=== Dataset content ===
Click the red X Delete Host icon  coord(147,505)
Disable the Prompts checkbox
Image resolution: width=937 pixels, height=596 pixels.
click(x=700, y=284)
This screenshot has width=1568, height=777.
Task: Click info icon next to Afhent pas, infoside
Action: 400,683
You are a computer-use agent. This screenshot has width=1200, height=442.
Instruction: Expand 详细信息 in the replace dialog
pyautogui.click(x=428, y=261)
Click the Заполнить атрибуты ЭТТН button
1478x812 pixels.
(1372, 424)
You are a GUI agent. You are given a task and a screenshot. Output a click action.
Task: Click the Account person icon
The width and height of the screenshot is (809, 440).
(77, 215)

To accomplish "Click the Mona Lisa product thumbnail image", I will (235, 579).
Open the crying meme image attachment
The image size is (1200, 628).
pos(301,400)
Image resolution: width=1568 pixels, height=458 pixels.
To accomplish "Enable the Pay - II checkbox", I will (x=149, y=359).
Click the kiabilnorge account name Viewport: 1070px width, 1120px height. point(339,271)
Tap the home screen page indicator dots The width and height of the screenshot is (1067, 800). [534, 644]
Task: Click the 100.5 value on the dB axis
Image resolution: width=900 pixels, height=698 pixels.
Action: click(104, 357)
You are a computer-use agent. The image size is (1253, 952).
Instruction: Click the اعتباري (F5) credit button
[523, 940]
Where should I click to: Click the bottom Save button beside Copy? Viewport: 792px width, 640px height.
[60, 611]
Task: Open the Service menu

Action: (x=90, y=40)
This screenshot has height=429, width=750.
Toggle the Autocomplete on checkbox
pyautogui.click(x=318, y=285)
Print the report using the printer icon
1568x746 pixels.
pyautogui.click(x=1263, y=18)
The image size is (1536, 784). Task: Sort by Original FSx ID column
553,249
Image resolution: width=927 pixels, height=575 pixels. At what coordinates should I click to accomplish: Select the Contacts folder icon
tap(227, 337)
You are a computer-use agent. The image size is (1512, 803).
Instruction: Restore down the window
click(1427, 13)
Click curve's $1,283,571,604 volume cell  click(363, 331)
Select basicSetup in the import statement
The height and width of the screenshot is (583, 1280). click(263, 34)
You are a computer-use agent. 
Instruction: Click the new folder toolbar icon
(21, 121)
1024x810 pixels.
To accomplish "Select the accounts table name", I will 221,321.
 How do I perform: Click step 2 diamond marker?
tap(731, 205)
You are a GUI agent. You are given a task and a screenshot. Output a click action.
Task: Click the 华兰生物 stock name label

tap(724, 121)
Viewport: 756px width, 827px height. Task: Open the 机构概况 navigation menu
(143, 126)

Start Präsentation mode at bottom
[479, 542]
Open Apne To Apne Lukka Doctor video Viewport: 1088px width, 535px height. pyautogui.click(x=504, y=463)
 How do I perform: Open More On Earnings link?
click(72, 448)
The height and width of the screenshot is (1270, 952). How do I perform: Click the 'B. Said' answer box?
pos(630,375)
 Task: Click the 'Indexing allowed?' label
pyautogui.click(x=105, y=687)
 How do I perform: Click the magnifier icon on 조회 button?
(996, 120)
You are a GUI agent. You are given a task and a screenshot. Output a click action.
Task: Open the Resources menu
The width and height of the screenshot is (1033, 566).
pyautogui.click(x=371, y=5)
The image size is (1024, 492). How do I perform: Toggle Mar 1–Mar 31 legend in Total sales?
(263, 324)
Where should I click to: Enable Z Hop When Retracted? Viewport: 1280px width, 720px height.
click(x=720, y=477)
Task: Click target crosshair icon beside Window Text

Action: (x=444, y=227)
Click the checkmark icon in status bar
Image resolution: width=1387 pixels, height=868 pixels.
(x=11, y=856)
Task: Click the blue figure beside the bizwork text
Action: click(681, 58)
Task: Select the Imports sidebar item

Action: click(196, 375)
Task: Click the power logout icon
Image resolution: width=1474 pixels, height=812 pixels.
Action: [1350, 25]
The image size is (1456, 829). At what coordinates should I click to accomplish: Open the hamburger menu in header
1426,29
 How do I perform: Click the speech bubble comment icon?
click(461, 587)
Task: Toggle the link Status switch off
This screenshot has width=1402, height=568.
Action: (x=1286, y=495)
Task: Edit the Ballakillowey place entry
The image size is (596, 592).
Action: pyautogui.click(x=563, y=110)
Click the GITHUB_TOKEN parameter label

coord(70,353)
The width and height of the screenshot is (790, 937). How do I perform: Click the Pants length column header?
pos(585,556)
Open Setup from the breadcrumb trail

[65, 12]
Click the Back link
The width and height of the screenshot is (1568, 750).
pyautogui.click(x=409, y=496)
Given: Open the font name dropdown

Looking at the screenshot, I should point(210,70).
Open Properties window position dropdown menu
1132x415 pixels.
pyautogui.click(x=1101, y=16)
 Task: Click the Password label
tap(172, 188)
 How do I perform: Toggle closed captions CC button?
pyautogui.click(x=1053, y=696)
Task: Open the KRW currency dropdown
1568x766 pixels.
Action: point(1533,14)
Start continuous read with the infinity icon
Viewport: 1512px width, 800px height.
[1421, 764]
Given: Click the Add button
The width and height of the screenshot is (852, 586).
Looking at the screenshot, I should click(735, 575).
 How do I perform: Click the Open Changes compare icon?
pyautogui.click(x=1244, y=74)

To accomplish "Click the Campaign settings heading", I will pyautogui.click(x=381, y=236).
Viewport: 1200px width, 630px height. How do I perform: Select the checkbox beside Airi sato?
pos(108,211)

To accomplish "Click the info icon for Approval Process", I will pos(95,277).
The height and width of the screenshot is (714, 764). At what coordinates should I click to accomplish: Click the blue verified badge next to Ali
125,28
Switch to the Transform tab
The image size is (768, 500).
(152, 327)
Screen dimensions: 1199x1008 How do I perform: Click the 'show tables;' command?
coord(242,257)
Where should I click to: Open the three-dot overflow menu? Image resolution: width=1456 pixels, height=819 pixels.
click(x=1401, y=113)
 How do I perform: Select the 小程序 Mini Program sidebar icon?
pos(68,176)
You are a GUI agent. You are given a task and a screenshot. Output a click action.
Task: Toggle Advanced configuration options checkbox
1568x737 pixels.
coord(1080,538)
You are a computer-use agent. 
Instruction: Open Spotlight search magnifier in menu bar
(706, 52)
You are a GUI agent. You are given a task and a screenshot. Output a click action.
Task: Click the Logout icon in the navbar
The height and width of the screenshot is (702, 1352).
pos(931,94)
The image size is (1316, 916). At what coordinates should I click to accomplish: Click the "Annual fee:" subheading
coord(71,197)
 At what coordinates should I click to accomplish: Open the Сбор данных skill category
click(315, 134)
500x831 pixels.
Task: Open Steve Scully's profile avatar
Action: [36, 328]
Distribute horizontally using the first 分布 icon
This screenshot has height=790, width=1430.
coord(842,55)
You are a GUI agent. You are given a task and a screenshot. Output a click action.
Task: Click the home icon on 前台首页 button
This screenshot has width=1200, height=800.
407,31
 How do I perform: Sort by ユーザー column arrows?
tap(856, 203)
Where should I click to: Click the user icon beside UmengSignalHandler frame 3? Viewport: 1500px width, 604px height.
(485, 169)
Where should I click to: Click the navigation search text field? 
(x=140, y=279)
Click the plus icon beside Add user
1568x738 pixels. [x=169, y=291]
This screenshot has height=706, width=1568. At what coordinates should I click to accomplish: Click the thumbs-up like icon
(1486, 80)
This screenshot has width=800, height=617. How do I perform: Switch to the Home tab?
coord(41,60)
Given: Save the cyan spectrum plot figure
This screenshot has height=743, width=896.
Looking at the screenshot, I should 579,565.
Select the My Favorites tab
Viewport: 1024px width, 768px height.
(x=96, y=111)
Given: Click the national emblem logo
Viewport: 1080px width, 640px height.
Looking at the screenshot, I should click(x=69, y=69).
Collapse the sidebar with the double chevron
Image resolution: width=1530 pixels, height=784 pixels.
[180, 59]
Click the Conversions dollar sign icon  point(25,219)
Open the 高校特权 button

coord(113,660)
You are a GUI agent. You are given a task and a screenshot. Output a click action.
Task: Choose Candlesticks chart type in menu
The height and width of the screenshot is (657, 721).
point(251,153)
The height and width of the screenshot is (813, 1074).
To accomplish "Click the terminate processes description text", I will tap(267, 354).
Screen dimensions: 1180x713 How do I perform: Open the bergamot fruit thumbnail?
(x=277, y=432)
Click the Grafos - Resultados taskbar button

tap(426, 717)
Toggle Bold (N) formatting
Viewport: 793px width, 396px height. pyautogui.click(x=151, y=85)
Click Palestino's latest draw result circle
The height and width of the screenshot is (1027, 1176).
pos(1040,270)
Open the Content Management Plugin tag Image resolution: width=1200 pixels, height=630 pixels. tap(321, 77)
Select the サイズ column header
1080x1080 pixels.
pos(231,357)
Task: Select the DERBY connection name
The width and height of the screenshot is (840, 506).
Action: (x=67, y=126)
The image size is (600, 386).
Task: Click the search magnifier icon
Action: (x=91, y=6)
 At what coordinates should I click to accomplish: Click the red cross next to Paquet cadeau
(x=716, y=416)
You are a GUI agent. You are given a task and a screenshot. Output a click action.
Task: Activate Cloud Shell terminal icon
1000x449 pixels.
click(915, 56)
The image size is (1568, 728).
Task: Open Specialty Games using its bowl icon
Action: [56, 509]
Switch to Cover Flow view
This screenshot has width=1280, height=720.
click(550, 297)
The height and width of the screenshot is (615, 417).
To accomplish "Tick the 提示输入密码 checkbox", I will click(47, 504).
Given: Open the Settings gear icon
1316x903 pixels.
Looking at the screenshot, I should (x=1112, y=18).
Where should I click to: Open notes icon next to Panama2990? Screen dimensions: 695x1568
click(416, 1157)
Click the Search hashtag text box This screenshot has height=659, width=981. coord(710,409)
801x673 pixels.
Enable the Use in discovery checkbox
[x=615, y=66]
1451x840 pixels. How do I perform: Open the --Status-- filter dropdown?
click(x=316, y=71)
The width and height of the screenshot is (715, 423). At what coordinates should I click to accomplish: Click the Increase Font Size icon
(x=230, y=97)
===
In the lines above, find the word "computer" and copy each line that contains it.

## Output of the exercise
You are a computer-use agent. This screenshot has width=1200, height=442.
You are a computer-use agent. The image size is (1253, 952).
You are a computer-use agent. The image size is (1512, 803).
You are a computer-use agent. 
You are a computer-use agent. 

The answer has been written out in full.